Photo Credit: Bennett Raglin/WireImage
At age 29, Cory Monteith is singing and dancing his way through high school on Glee -- but his actual teenage years were far from harmonious. In an interview with Parade, the Canadian actor opens up for the first time about his troubled past, and how acting helped him conquer a drug addiction that could have killed him.
Monteith, better known to fans as McKinley High quarterback Finn Hudson, says he never felt like he belonged as a child. His parents got divorced when he was 7, which started him on a downward spiral that eventually led to substance abuse. By the time he was 13, Monteith says, he was skipping school to drink and smoke pot. By the time he became a drop-out at age 16, he had attended 12 different schools -- and had "a serious problem" with drugs.
"I'm not Finn Hudson. I burned a lot of bridges. I was out of control," Monteith recalls, saying that his drug use included "anything and everything, as much as possible." He frequently stole from the people close to him in order ot fuel his drug habit.
At age 19, after an intervention by his mother and friends, Monteith agreed to go to rehab. After the rehab stint, he went right back to using drugs, until a "crystallizing event" made him realize how far he'd fallen.
"I stole a significant amount of money from a family member," he confesses. "I knew I was going to get caught, but I was so desperate I didn't care.
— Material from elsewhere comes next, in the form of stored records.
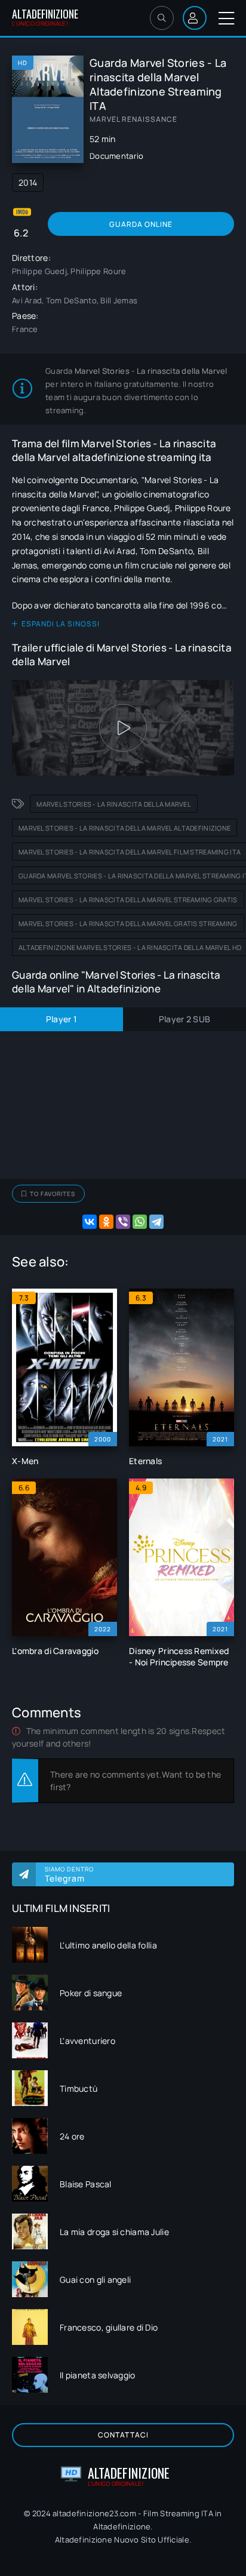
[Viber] (123, 1222)
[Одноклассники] (106, 1222)
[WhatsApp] (140, 1222)
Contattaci (123, 2435)
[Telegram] (156, 1222)
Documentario (116, 155)
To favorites (52, 1193)
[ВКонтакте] (89, 1222)
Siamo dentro (69, 1874)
It was a cry for help."
The family member threatened to report Monteith to the police, at which point he decided that he was "done fighting myself." He moved away, got a job as a roofer and quit drugs for good. Then Monteith started working with an acting coach -- and, for the first time, he felt like his hard work had actually led to him being "good at something."
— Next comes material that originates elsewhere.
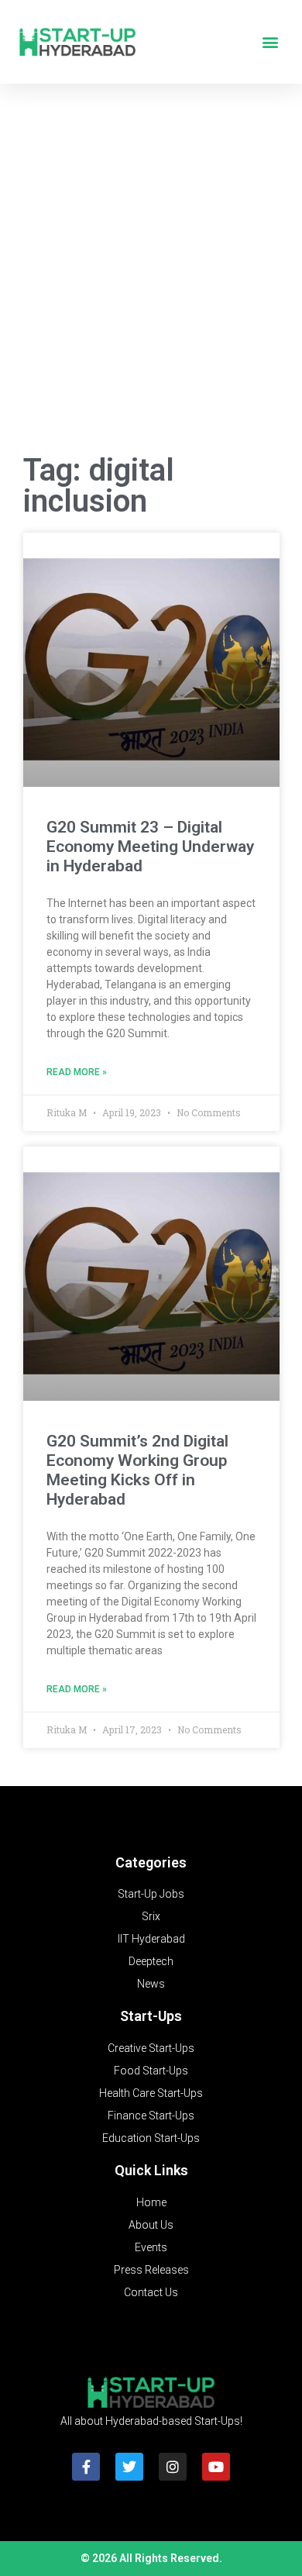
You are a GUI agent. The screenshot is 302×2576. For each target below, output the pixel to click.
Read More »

This isn't Monteith's first interview by a long shot, but he's never shared this side of his life before. So why the hesitation? Monteith says he was worried that if he shared his story, kids would "think it's okay to drop out of school and get high, and they'll be famous actors too." But he does hope that his recovery can serve as inspiration for "those people who might give up."
"Get real about what you want and go after it," Monteith advises anyone who's been in his shoes. "If I can, anyone can."
We think it's great that Monteith has decided to come clean (so to speak) about his past drug problem, however shocking the story may be. With so many actors cycling in and out of rehab, it's inspiring to hear from one who worked his way up from rock bottom. For the sake of the world's Lohans and Sheens, we hope that Monteith is right: If he can, anyone can.